Dünyanın doğusunu paylaşıyor olmaktan, doğunun acı ve mücadele dolu geçmişinin içimize yerleştirdiği depresif ruh halinden, düşünmek istemesem de kompleksten veya bencil ruh halimizden mi bilmem; her yerimizden negatif enerji akıyor. İnsanımızın ve özellikle de akademisyenlerimizin bu kadar negatif olup, her şeyi eleştirmesini anlamakta çok zorlanıyorum. Mesela, son günlerde aşı ile ilgili yapılan negatif eleştirileri üzüntüyle izliyorum. Daha bulunmasına sevinmeden (ve övünmeden), aşıların ülkemize gelmesinin zaman alacağı, gelse de soğuk zincirin sağlanamayacağı, sağlansa da bir sebepten işe yaramayacağı vs. birçok detayın kaygısıyla savruluyoruz.
İşin biraz da içinde olunca, havada uçuşan yorumlar daha da üzücü oluyor. Mesela en ekonomiği 2 milyon dolar olan radyoterapi cihazı varlığında Avrupa’da neredeyse rakipsiz olan ülkemizin, aşıları -70 derecede saklayacak sistemi sağlayamayacağı konuşuluyor! Bulundukları kurumdan kafasını dışarıya uzatmayan insanlar basit bir soğuk zinciri sisteminin kurulamayacağından emin, yorumlar yapıyor. Hadi diyelim ki bu çok zor; yine de kimse umuttan, güzel sonlardan yana konuşmak istemiyor.

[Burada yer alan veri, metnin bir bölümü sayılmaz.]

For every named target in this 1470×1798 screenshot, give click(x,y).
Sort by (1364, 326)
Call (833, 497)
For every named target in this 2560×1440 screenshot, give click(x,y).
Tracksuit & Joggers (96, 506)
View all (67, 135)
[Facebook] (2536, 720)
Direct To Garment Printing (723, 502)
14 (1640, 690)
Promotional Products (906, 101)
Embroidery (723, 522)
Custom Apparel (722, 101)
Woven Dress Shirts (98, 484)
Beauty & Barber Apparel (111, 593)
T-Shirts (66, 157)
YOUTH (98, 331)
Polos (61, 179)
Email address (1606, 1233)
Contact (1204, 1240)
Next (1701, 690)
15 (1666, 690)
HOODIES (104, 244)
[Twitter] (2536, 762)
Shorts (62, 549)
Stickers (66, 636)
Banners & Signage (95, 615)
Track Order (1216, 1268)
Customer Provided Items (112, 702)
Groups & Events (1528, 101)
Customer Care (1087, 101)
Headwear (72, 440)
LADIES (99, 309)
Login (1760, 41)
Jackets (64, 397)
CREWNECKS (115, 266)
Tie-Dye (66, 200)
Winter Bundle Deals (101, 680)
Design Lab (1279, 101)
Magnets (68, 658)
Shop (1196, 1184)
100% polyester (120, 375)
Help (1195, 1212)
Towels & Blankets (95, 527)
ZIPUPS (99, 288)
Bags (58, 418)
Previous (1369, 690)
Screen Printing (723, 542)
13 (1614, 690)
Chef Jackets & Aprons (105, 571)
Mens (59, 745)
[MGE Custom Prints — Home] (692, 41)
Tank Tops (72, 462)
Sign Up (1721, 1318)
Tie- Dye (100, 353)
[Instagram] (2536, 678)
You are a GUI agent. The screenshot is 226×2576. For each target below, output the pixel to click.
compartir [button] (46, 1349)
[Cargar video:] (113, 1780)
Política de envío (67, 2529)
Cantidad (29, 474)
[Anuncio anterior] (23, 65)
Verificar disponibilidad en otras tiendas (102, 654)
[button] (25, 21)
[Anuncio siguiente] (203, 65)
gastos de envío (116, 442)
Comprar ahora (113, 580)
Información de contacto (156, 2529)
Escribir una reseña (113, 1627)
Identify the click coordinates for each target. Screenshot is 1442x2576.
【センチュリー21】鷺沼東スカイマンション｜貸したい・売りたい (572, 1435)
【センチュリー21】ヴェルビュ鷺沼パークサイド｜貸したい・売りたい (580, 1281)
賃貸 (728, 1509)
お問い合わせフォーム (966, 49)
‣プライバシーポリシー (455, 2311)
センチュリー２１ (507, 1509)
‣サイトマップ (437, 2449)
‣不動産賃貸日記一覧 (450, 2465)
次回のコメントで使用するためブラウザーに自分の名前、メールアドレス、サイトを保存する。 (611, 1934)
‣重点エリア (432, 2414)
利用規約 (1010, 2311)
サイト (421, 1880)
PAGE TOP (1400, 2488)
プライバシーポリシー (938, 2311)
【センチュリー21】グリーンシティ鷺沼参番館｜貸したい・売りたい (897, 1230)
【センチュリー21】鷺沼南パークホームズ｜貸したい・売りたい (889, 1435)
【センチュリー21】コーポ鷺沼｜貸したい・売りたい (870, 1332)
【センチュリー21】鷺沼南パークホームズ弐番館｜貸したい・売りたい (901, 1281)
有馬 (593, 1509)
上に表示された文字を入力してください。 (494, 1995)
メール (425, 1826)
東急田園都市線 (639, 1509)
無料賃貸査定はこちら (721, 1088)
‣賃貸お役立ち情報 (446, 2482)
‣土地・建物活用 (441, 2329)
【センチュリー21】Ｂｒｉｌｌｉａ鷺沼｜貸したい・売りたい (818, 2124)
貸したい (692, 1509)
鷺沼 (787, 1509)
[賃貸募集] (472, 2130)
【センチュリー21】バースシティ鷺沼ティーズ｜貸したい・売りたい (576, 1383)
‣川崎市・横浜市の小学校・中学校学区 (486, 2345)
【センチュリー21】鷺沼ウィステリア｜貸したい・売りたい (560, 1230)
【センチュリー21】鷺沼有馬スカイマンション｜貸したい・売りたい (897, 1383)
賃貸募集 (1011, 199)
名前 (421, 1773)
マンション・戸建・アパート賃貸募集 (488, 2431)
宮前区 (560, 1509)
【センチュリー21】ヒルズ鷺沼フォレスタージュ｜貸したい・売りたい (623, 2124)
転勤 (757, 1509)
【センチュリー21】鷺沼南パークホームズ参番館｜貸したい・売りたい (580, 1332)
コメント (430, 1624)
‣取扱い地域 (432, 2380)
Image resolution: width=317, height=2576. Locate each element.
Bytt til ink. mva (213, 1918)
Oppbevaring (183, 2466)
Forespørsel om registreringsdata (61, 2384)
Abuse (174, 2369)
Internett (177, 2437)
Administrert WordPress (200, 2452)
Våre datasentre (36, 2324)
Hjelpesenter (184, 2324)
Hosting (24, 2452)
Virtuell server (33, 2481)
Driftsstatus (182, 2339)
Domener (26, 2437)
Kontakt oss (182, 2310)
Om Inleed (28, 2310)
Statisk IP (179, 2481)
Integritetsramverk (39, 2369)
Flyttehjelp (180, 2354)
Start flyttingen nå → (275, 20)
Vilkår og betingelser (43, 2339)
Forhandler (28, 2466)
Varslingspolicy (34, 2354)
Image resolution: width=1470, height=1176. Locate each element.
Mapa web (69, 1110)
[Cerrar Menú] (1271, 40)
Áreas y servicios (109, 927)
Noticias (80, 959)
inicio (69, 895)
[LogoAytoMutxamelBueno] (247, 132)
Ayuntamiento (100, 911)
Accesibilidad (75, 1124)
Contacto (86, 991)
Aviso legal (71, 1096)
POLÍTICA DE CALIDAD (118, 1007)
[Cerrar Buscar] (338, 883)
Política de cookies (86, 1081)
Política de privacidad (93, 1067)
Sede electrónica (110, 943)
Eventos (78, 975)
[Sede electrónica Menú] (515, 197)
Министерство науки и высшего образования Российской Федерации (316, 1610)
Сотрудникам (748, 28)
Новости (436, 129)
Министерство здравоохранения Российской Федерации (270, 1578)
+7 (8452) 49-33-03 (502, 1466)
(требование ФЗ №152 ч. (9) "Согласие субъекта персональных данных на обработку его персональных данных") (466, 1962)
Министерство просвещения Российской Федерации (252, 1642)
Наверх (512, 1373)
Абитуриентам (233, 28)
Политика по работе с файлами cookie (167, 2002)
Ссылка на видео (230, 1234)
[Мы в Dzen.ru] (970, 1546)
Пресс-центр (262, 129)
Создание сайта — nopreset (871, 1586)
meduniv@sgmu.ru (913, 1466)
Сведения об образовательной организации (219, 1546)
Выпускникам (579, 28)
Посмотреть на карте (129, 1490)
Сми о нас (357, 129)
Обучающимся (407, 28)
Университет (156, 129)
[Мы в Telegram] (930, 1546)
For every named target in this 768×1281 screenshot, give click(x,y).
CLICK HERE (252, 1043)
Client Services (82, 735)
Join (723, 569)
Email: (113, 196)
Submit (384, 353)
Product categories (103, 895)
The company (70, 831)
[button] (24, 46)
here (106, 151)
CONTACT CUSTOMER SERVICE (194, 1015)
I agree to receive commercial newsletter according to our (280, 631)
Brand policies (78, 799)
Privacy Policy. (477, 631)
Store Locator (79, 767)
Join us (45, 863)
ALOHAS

Pandemide insanların umuda da ihtiyacı var
“Aşı insanları umutlandırmasın, rehavete kapılırlar” söylemi de, her şeyi en kötü tarafından ele alma da, depresif kültürümüzün sonucu. Oysa insanların umuda ihtiyacı var, bu olumsuz ve negatif bakış açısının hiç kimseye faydası yok. Özellikle de eleştirdiğimiz konuya dair daha iyi bir çözüm önerimiz yoksa bu ‘yokluk’ daha da büyüyor…
“Rakamlar saklanıyor” diye Sağlık Bakanlığı’nı eleştiren insanlar, olumlu gelişmeler insanları rahatlatır diye bilimsel gerçeklerin saklanmasında bir beis görmüyor ve hatta bizzat saklıyorlar.
‘Kötü haber kıymetli’ aymazlığına son versek!
Öncelikle ülke olarak gücümüzün farkında olmak zorundayız. Ülkemizde yetişkin insanların ya da sözü değer bulan kitlenin etrafına saldığı olumsuz ya da kötümser enerji, çözümü yurt dışında arayan, ülkede yapabileceklerinin farkında olmayan, daha kötüsü de yurt dışına çıktığında bütün kapıların kendilerine açılacağını (!) düşünen genç nesiller yetişmesine sebep oluyor. Twitter’da üzülerek okuduğum bir içerik hayata geçiyor; “Bir nesil, yurt dışında taksi şoförlüğü ya da garsonluk yapmanın hayalini kuruyor!”
Bu hayalin dramatikliğinin ve kendi ülkemin potansiyelini anlamamın kökleri gençliğime uzanıyor. Yurt dışına ilk kez 27 yaşında uzmanlık sonrası çalışmak için gittim. Dünyanın her yerinden gelen çok sayıda asistan veya öğrenci arkadaşlarım içerisinde eğitimini tamamlayıp yurduna dönmek isteyen benimle beraber birkaç kişiydik. Diğerlerinin ise dönmek isteyecekleri bir ülkeleri yoktu ve ben bunu anlamak için maalesef
27 yaşımı beklemek zorunda kalmıştım.
En önemli öz kaynağımız insanımız. Aldığımız eğitim ve istediğimizde ortaya koyduğumuz çalışma gücü ile yapamayacağımız hiçbir şey yok aslında. Yeter ki doğru olalım, bilimin ışığından ayrılmayalım ve negatiflikle beslenen, negatif haberlerin prim yaptığını düşünen insanlara hayatımızda yer vermeyelim.
Elbette her zaman eleştirmeli, soru sormalı ve eleştiriye toleranslı olmalıyız, ancak eleştirdiğimiz bir konuda, çözümden, çözümü paylaşmaktan yana bir önerimiz yoksa, susmak en azından sabırla süreci gözlemek daha doğru olmaz mı? Var olan çözümü nasıl geliştireceğimize bakmak, gelecek nesillerin cesaretini kırmadan önümüze geçmelerine olanak vermek bu kadar zor olmamalı. Bunu söylerken üzülüyorum ama ‘gölge etmemek’ bazen yapılacak en büyük katkı olabilir.
Bilgili, sabırlı, sağlıklı ve maskeli kalın.